In an emotional short rendered in rich pastel-inspired animation, filmmaker Amy Bench delves into the story of a child immigrant’s terrifying journey to a new life in the United States. While stories about DACA kids’ (Deferred Action for Childhood Arrivals) lives after crossing the border have come to the fore in recent years, A Line Birds Cannot See dives into the challenges children face before they reach U.S. soil.
Separated from her mother by smugglers at the border, a determined 12-year old sets out across the desert with only a plastic sack for protection from the cold, survives starvation on the streets of Ciudad Juarez, and escapes kidnappers to find her mother and a place where they can be safe again.
The film was recently honored with a Special Jury Recognition in the Texas Shorts competition at the SXSW Film Festival in Austin, setting it alongside much buzzed-about shorts like Nara Normande’s Guaxuma (Winner: Animated Shorts) and Sophie Koko Gate’s Slug Life (Special Jury Recognition: Animated Shorts).

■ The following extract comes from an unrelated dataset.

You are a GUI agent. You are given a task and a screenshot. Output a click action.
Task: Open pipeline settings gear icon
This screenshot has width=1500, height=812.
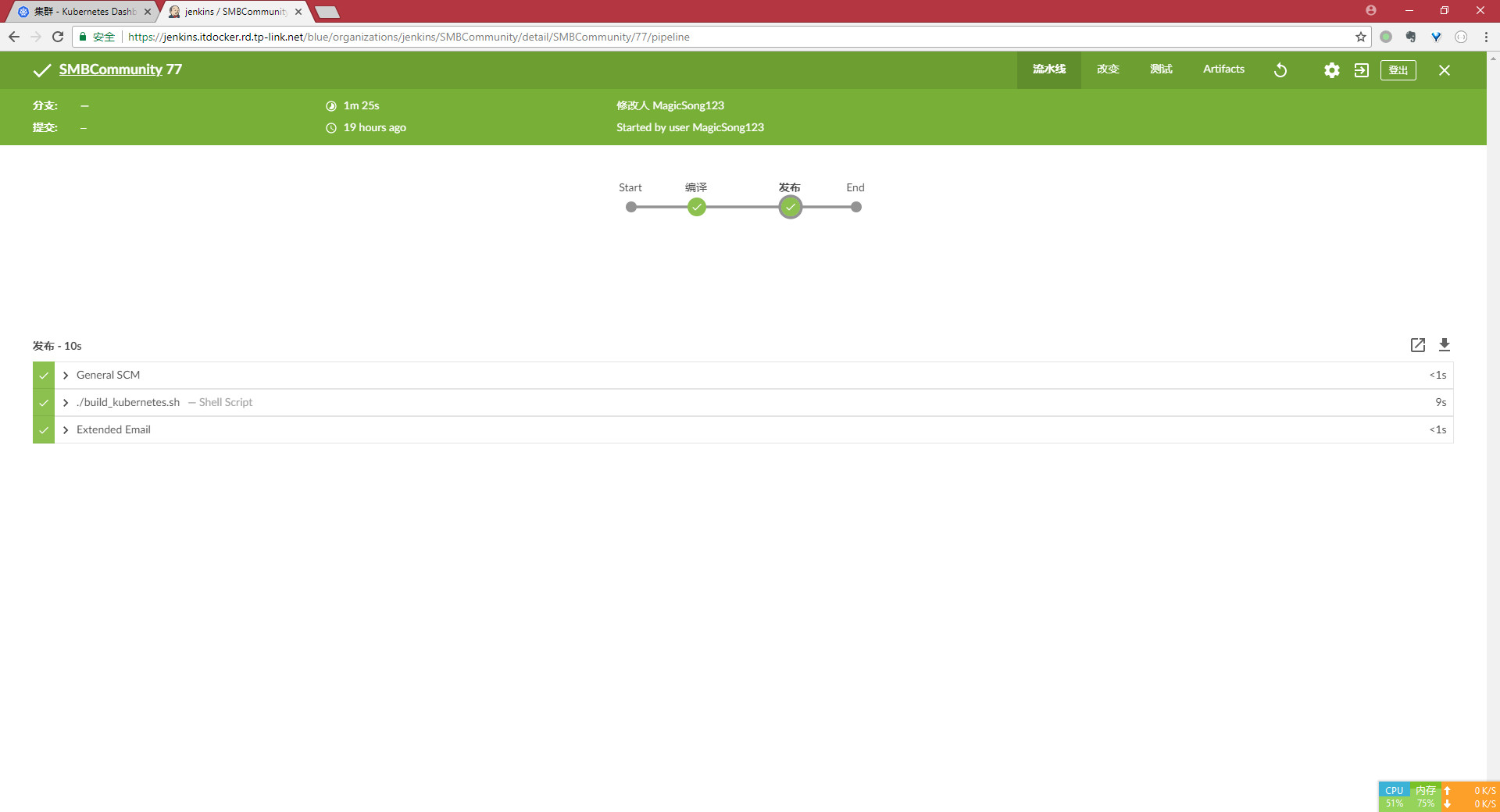coord(1331,70)
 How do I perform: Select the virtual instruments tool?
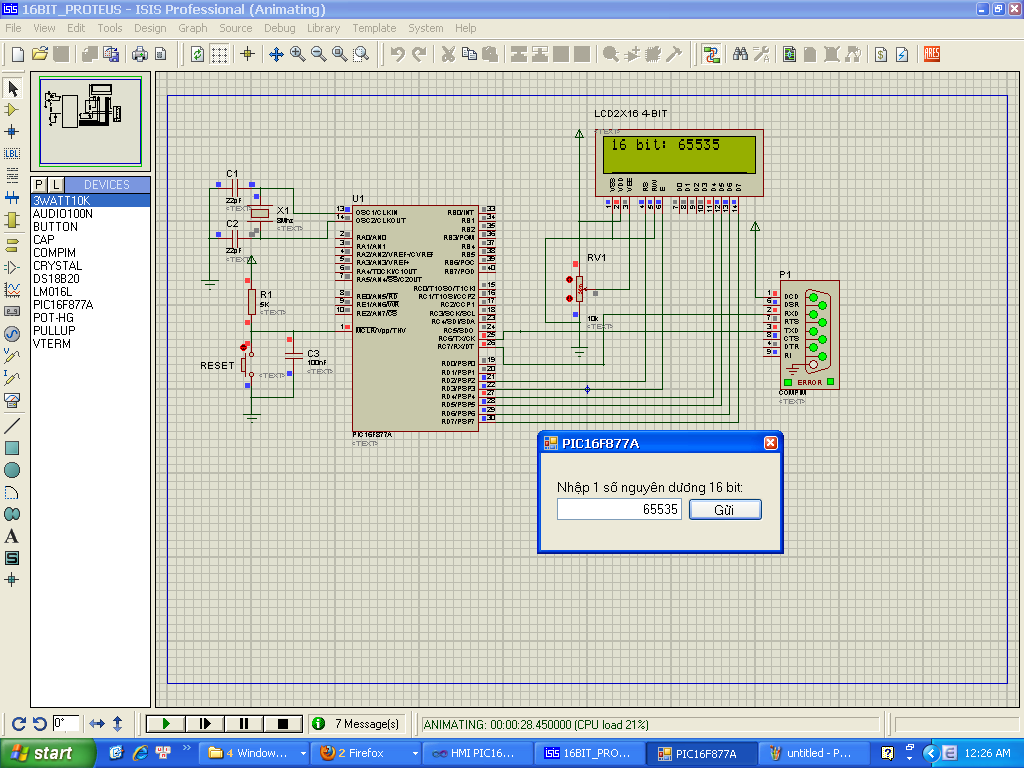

Bench is a filmmaker and visual artist who is drawn to the immediacy of film and photography to tell stories of community and resilience. Bench trained as a cinematographer, her observational style highlights small details of human experience that transcend formal explanation. Her camera work has screened at festivals including Berlin, SXSW, Sundance, The New York Film Festival, and at MOMA/PS1 and in 2016 she was named “DP on the Rise” by Paste Magazine.
A Line Birds Cannot See is produced by Carolyn Merriman, Jessica Goudeau and Constance Dykhuizen. Lead animator Steve West is the director and founder of Lazy Chief, a creative design studio in animation, based in London. Agile, adaptable and constantly evolving, through Lazy Chief he has delivered projects for Google, The Science Museum, Facebook, The BBC and more.
Learn more at www.alinebirdscannotsee.com.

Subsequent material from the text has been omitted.